La température a sacrément chuté. La nuit est tombée pendant que nous discutions. Je n'avais pas envie que le temps passe. La conversation n'était pas forcément d'une profondeur incroyable, mais j'aurai tellement voulu comprendre comment il est possible après cinq ans sans revoir quelqu'un d'être à nouveau attirée, de ressentir exactement la même chose, de retrouver le même lien.

Je serai restée toute la nuit assise en face de lui s'il n'avait pas eu d'autres chats à fouetter. Il est resté plus longtemps que ce qu'il n'avait prévu. J'ai eu droit à une demi-heure ? Vingt minutes de rab ? Je le mets sur le compte d'une nouvelle amitié peut-être pour lui maintenant, puisqu'il me découvre pour la première fois en dehors du contexte élève/prof.

Je suis vexée tout de même qu'il décide finalement de partir. J'aurais aimé que lui aussi n'ait pas envie de se poser de questions. Qu'il reste avec moi. Je n'ai pas à ce moment-là une idée précise derrière la tête. Je suis juste triste que ce rendez-vous s'achève. D'avoir perdu ce regard aussi, cet éclat qui m'a frappée une seconde après son aveu.

Il a disparu quasiment aussitôt. Ensuite je n'y ai plus lu qu'une tendresse légère. De celle qu'on peut ressentir pour quelqu'un qu'on découvre et qu'on aime bien. Il me trouve jolie, je pense. Aucun moyen d'en être certaine, mais à trente ans, on se trompe rarement sur l'évaluation physique qu'un homme fait de nous.

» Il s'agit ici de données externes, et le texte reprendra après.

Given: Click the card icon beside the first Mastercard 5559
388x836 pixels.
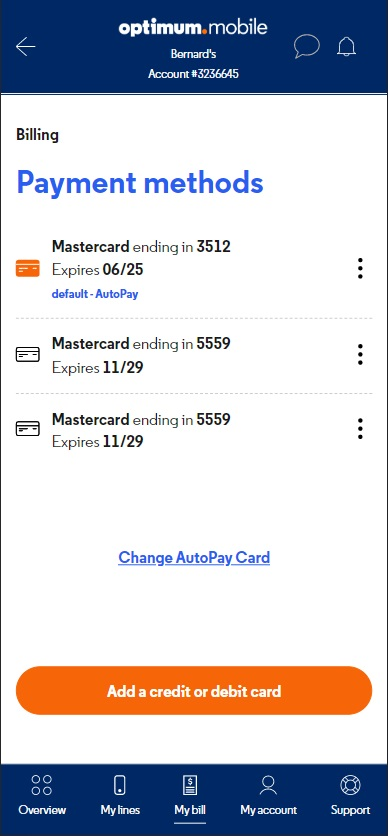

Je suis revenue quand même sur cette fin d'année en papier mâché, juste avant son bac. Il était tellement mal. Et ce jour-là, j'étais épuisée. Je m'étais faite larguée la veille en rentrant du boulot après des embouteillages monumentaux. Je n'en étais pas triste, plutôt soulagée en réalité. Malgré tout, je n'avais pas trop dormi. Quatre heures à peine. J'étais dans le brouillard. Les quelques filtres de bienséance que j'arrivais encore à maintenir en sa présence avaient dû sauter.

Il était arrivé à la pause seulement, donc je pensais qu'il séchait et je ne m'attendais pas à le voir. C'était un des derniers cours je crois. Peut-être bien même la toute dernière fois que nous nous serions vus. J'étais déçue de ne même pas lui dire adieu.

J'étais dans la cour devant le lycée. Je me souviens si bien. Chaque détail. Il fait beau. La porte s'ouvre ; il arrive à grandes enjambées, les yeux baissés, un peu voûté, les mains dans les poches. Il porte un pantalon clair et un pull fin à col roulé noir : mon préféré qui dévoile légèrement les formes de son torse.

Il sent peut-être mon regard sur lui, car il lève la tête. Sa mâchoire est crispée, ses yeux vraiment cernés.

Il a pleuré ?

Il n'hésite pas et enfermé dans un silence obtus, il se dirige droit sur moi. Je m'appuie contre le muret ; lui aussi. Si proche. Sa tristesse, sa solitude me frappent de plein fouet, m'aspirent totalement. Je suis dans son âme à ses côtés. Je ressens sa peine comme si elle était la mienne. Il se contient difficilement. Il n'est pas simplement malheureux. Il est en colère. Une rage terrible bouillonne derrière ce visage fermé.

Soudain, il frappe la pierre du poing. Je fixe ses phalanges blanchies. La peau est éraflée par le grain du béton. Il s'est fait mal ce con. Mais il insiste. Appuie encore. On dirait qu'il cherche à se déchirer la peau, souffrir physiquement pour évacuer ce trop plein d'émotions qui déborde et menace de tout emporter sur son passage s'il ne le jugule pas.

Sans réfléchir, je pose ma main doucement sur la sienne. Sa peau craque et j'ai l'impression de ressentir cette douleur aiguë dans mes doigts à moi.

- Ethan, arrête, tu vas te faire mal.

Il renverse la tête, retire sa main. Les yeux au ciel, puis dans les miens.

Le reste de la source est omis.